The convent's library held important manuscripts.

=== The fire of 1463 ===

Starting on 7 May 1463 and lasting for nearly two weeks, a fire (started by a careless baker) destroyed much of the city of Toulouse. As was the case at the Carmelite convent, most of the roof collapsed. With the help of the faithful and the church, reconstruction of the roof began in 1495 through the work of masons Martin Pujol and Pierre d'Arroye. The work was quickly completed and the building was rededicated on 30 June 1504.

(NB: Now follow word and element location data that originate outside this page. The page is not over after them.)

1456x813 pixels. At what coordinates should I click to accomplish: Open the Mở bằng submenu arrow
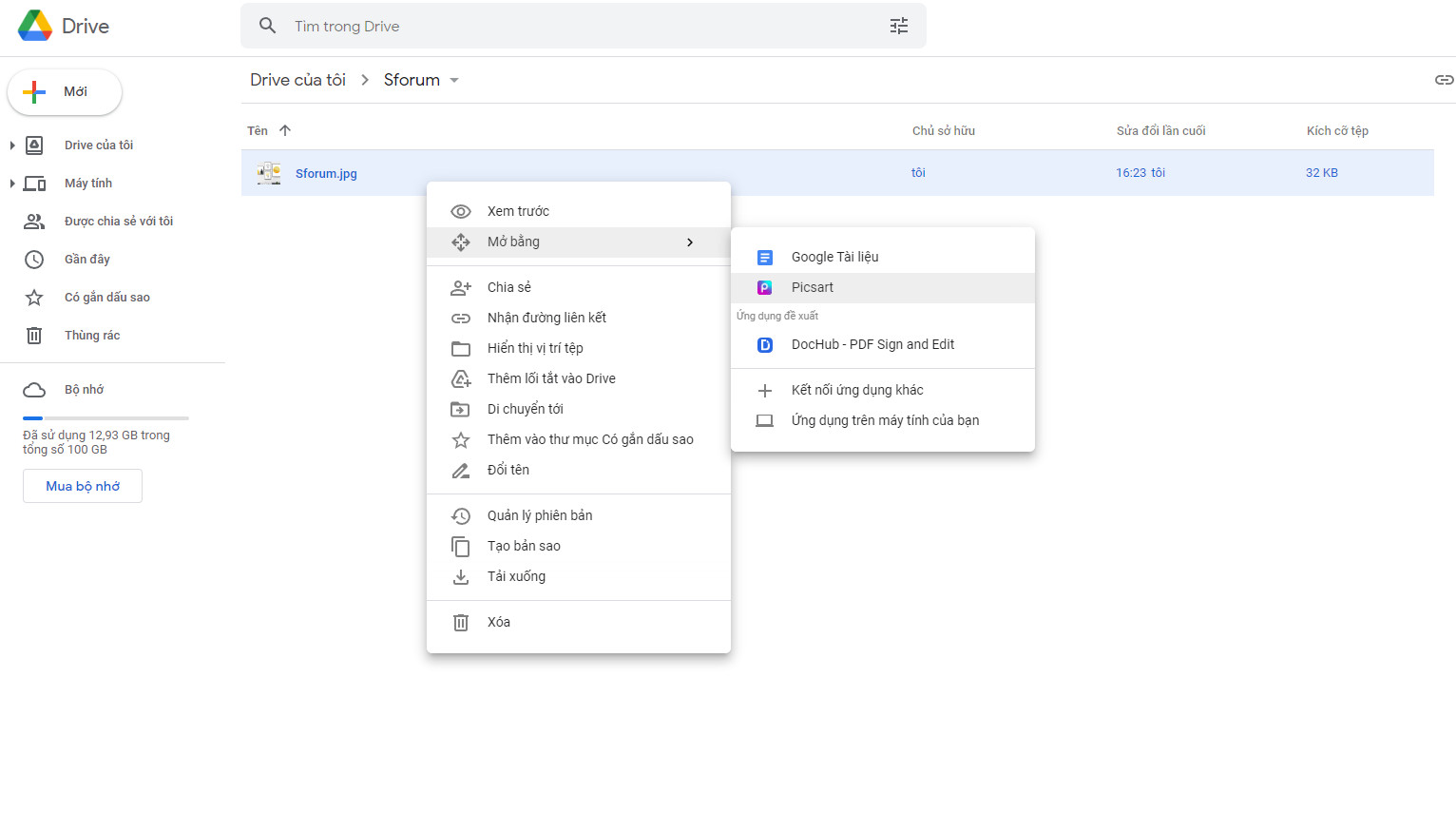click(x=690, y=242)
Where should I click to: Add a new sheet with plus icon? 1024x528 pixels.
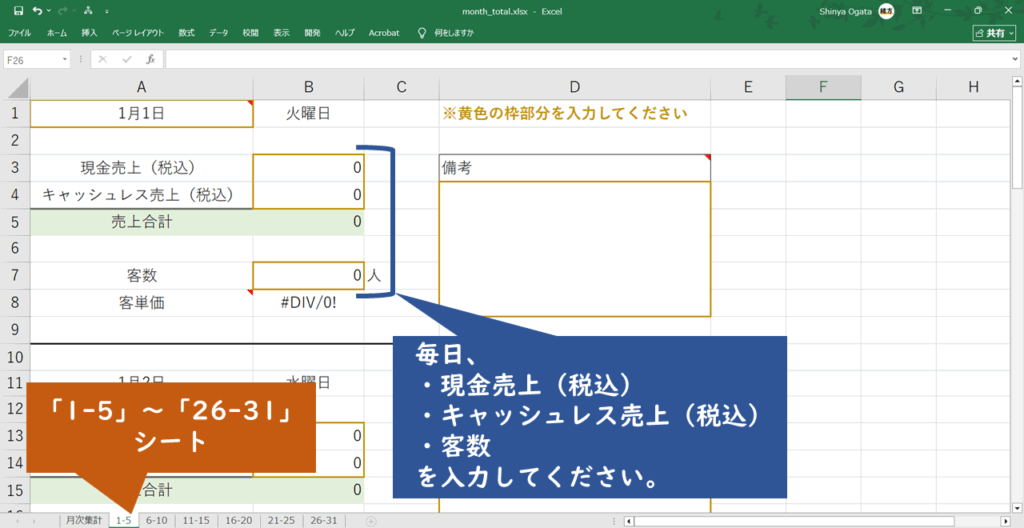(371, 521)
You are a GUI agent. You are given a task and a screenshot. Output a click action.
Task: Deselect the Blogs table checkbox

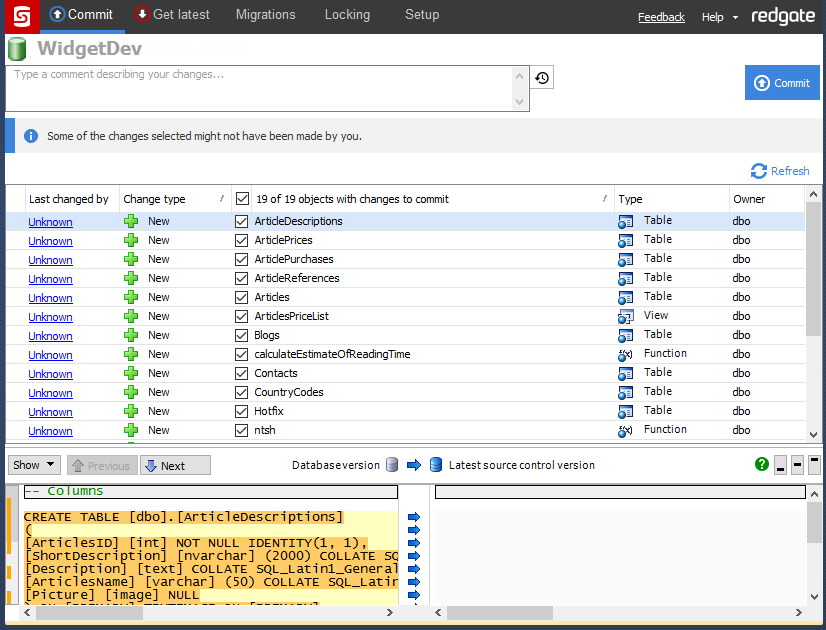(x=241, y=335)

=== The decline of the convent ===
Up until the fourteenth and fifteenth centuries the convent was home to two hundred monks. But then numbers started to decline; by 1518 there were no more than 140, and the fall continued. In 1649 there were only 60 and in 1680 there were only 31. By the time of the French Revolution only a few remained. In addition, in 1542, the convent was the victim of looting; many books and records were stolen from the library, along with liturgical objects and valuable furniture. On 14 September 1550 (the feast of the Exaltation of the Holy Cross), lightning struck the bell tower. The upper floors were destroyed, causing extensive damage in the surrounding area. This event marked the beginning of the decline of the monastery. The financial and material difficulties could not be overcome and the bell tower was never reconstructed, instead it was lowered by one floor.

In May 1562, in the aftermath of the revolt of the Huguenots, three Augustinians were flogged in public, apostatized, and married to three Augustinian nuns for having left their convent. During this time, all the Augustinian nuns (bar one) of Toulouse became part of the Protestant Reformation, and the house was donated to the Jesuits (the Chapel of the Black Penitents).

In a decree of 2 November 1789 the convent became a national asset, and was decommissioned during the suppression of the monastic orders in 1790. Since 27 August 1795 it has housed the Toulouse Museum of Art.